Following up on my earlier post about ignorant judges, I think it would be useful to have specialized judges who know more than just the law. I believe there are special judges for things like contract law, but we probably need something similar for technology. I can't find many resources on the web about specialized judges, probably because they vary from state to state, but I'd be interested if anyone can provide some information.

Unfortunately, I don't think the problem can be as easily solved by blogging as was the ignorant journalist situation. Amateur journalism by experts is great and contributes enormously to our civilization, but I doubt amateur judges would be as effective.

One idea I've got is that there could be a panel of amateur judges. Rather than voting to resolve an issue, as one might expect from a panel, each judge would write a decision and then the litigants could then pick from those decisions and decide together which one to adopt.

2 Comments

Ben Bateman said:

"I think it would be useful to have specialized judges who know more than just the law."

I would happily settle for judges who actually knew the law. As it is, the most brilliant of men could spend their lives studying the law, and still die knowing less than 1% of it. And considering the low salaries that judges receive, it’s rare for the most brilliant of men to choose to work as judges. In many states, many lower-tier judges are not even lawyers. The public gets the quality of judiciary it’s willing to pay for.

Some judges do specialize, but only in areas of law, not in other areas such as technology. The federal judiciary includes, for example, specialized courts for tax law and bankruptcy law.

But specialization doesn't increase efficiency as much as you might think, because legal disputes often involve an array of legal issues spanning several areas, especially at the trial level. The highly publicized cases skew public perception, because the issues in a case generally narrow as it works its way through appeals. But at the trial level there's no telling what kind of legal question a judge might be forced to answer, as the story about Judge Runyon illustrates.

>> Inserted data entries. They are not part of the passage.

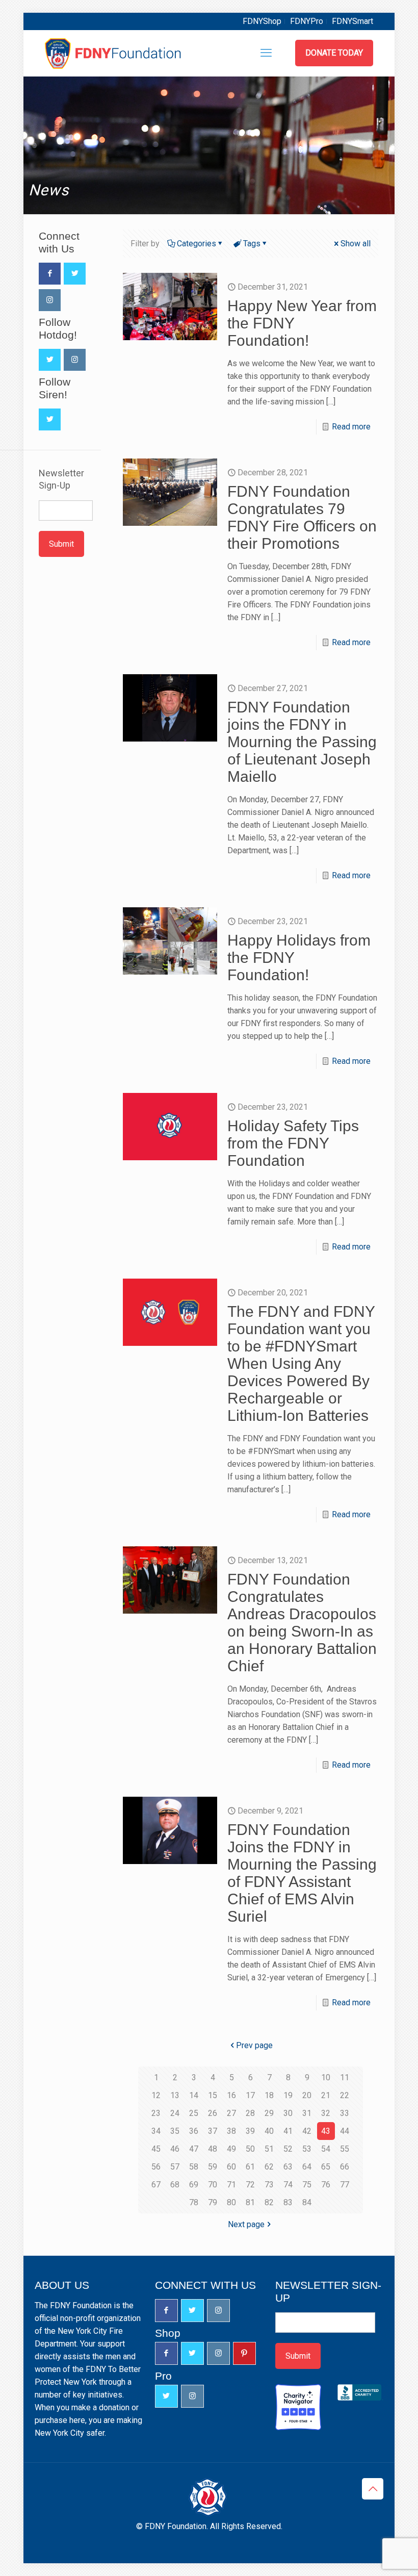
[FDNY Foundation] (114, 53)
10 (325, 2077)
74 (288, 2184)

"One idea I've got is that there could be a panel of amateur judges. Rather than voting to resolve an issue, as one might expect from a panel, each judge would write a decision and then the litigants could then pick from those decisions and decide together which one to adopt."

If the litigants could "decide together" on anything, then they wouldn't be in court in the first place. In most disputes, the people directly involved resolve things among themselves. In a few cases they hire lawyers, and in most of those situations the lawyers resolve the dispute without litigation. Of the few remaining disputes that actually reach litigation, most of those are settled during discovery, long a trial judge actually decides anything. (The big exceptions here involve types of matters that must be decided by a judge, such as bankruptcy, divorce, or guardianship.)

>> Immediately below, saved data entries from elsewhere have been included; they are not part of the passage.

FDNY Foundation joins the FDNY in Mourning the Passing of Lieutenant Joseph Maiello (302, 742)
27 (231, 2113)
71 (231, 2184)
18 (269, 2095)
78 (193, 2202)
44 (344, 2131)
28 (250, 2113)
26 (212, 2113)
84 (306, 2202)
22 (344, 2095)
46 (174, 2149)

By the time a dispute actually reaches a judge, then either:

1) at least one of the parties is irrational, probably through greed or hatred, or

2) the dispute involves some genuinely difficult question of law or fact on which the parties can't agree.

In setting up business entities, I often must press the owners for a formal decisionmaking process. My clients often respond with: "We'll just talk it over and come to a consensus." This misses the whole point. When people can just agree on stuff, then we don't need law. We have formal decisionmaking procedures---from litigation to corporate bylaws to the rules of the US Senate---to handle the many situations in which people cannot agree.

Law is the reflection of human imperfections. If we were angels, then we wouldn't need law. I suspect that much of the visceral dislike of lawyers is that we remind people of their inherent moral imperfection.

It's like meeting a mortician, or a guy who works at a sewage treatment plant. We all know that some system must handle dead human bodies, and that something must happen when we flush the toilet---but we prefer not to think about the details. We also know that some people are dishonest, greedy, hateful, or unreasonably stubborn---and that some system must exist to identify those people and force them to behave. But most of us prefer not to think too hard about that system, because doing so reminds us that we are not angels, that the same evil lurks within us all. It's much easier, instead, to imagine that law somehow creates evil, rather than managing the evil that human nature creates.

Osvaldo Mandias said:

"then the litigants could then pick from those decisions and decide together which one to adopt"

HAHAHAHAHA.

Lots and lots of legal issues are binary, or else the litigants have irreconciliable views, which is almost always why they are in court instead of having already settled their differences among themselves.